From October, rules set out in the Deregulation Act requiring landlords in England to issue specific documents to tenants come into force for all assured shorthold tenancies, regardless of when they began. If landlords fail to issue these, they won’t be able to serve a section 21 no-fault eviction notice should they need to.
From 1 October 2018 all landlords in England with assured shorthold tenancies (ASTs) will need to comply with the requirements of the Deregulation Act 2015.
This includes a Section 21 notice being valid for six months only and protections against ‘retaliatory evictions’ where the local authority has issued an improvement or emergency remedial notice. In the latter case, the landlord is not able to issue a valid Section 21 for six months after receiving a notice.
It also protects tenants who have not received an adequate response to a written complaint and then referred this to the local authority – where an improvement or emergency remedial notice is subsequently issued, any Section 21 served after the tenant’s initial complaint becomes invalid.
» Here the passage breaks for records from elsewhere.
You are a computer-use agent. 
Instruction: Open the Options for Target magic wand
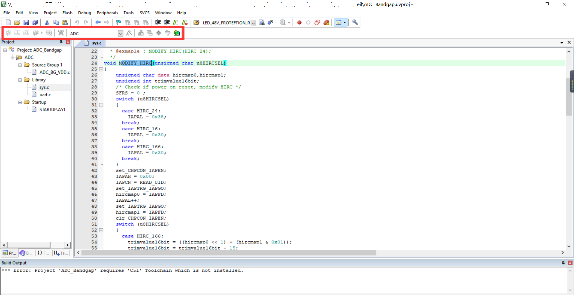coord(129,33)
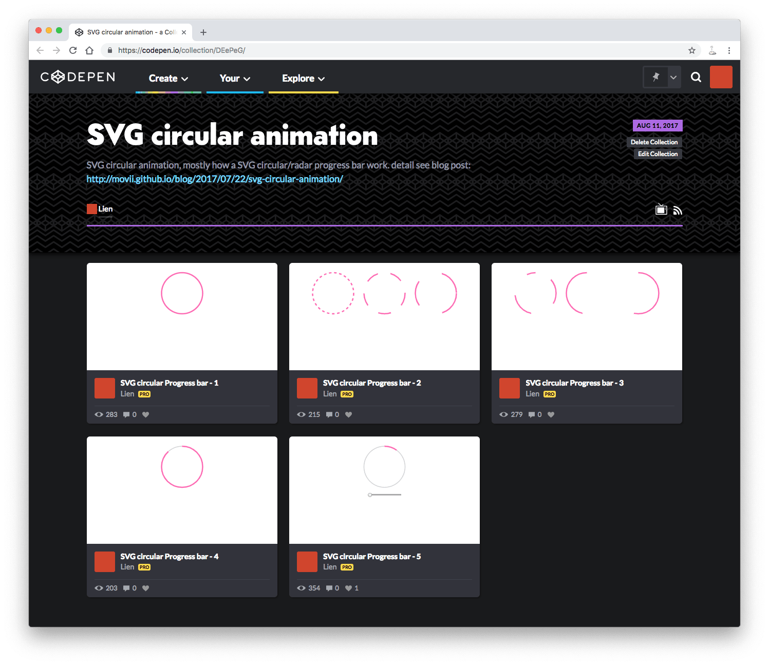Open the Explore dropdown menu
The height and width of the screenshot is (665, 769).
coord(303,79)
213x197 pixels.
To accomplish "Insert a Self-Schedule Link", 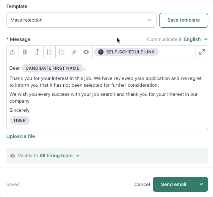I will tap(126, 52).
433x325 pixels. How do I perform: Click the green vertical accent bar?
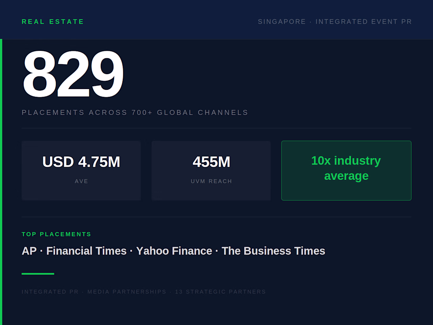(x=1, y=181)
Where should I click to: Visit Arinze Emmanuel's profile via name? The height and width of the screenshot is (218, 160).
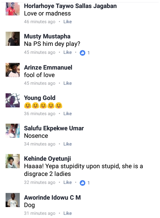(48, 67)
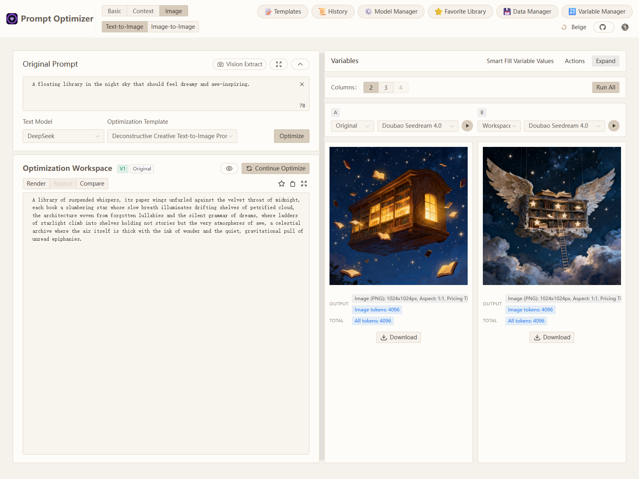Set columns to 3

click(x=386, y=87)
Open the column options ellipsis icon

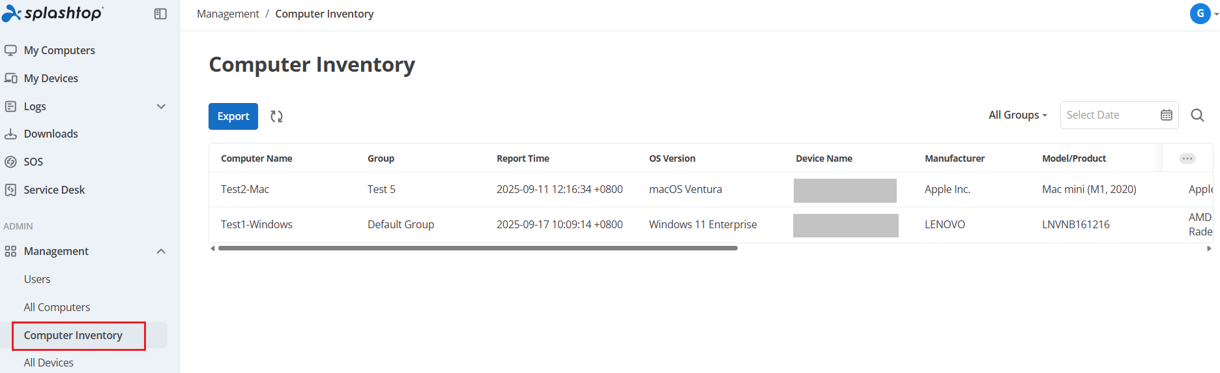coord(1187,158)
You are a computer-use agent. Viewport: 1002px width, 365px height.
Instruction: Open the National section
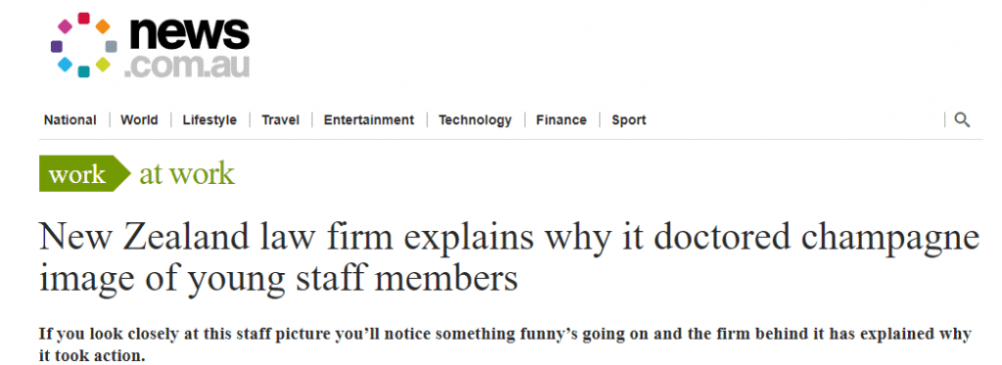click(x=70, y=120)
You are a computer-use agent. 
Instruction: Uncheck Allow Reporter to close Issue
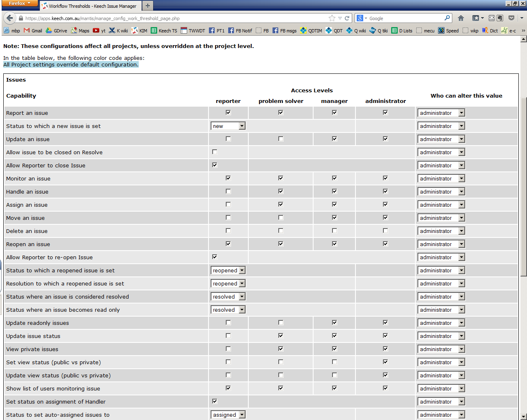tap(215, 165)
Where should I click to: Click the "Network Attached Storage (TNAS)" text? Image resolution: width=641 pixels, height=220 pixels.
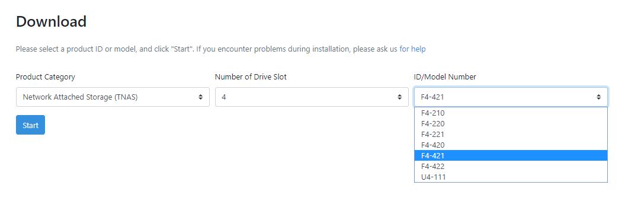click(80, 97)
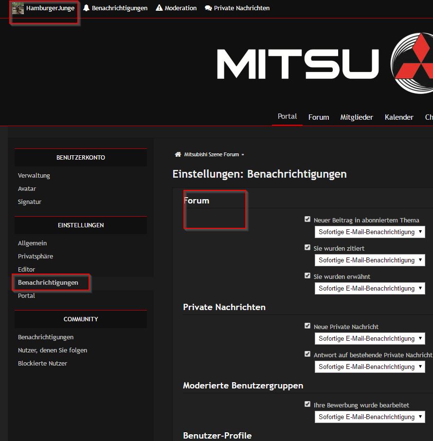
Task: Toggle the 'Sie wurden zitiert' checkbox
Action: [x=307, y=248]
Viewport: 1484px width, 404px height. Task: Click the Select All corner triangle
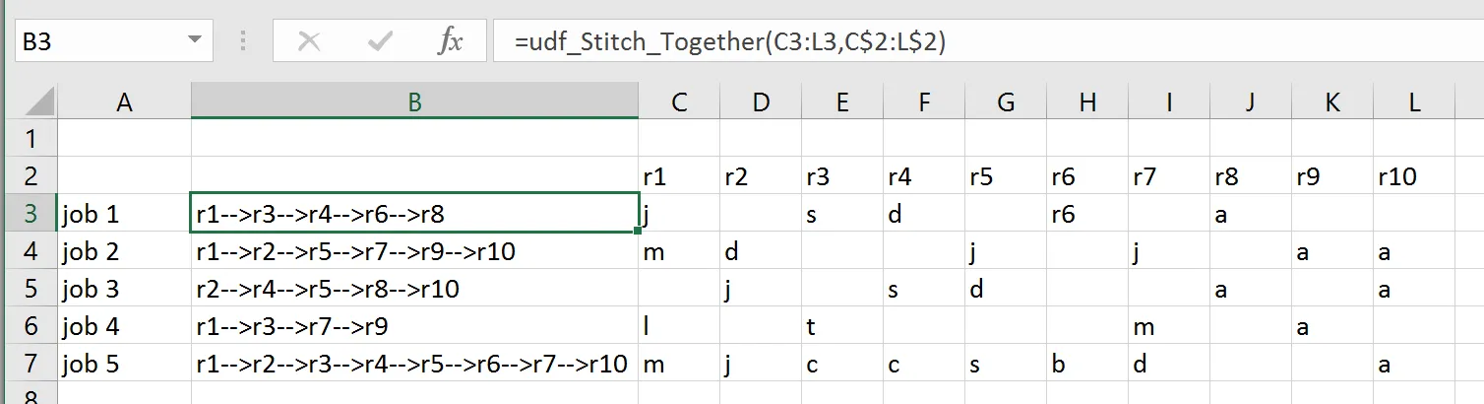click(x=39, y=101)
The Act also requires landlords to issue tenants with ‘prescribed information’ to be able to serve a Section 21 notice.
The changes were introduced in the Deregulation Act 2015 and the Assured Shorthold Tenancy Notices and Prescribed Requirements (England) Regulations 2015 on 1 October 2015.
From 1 October 2015 the reforms only applied to tenancies in England granted on or after 1 October 2015 (including renewals). From 1 October 2018 the rules will apply to all ASTs in England.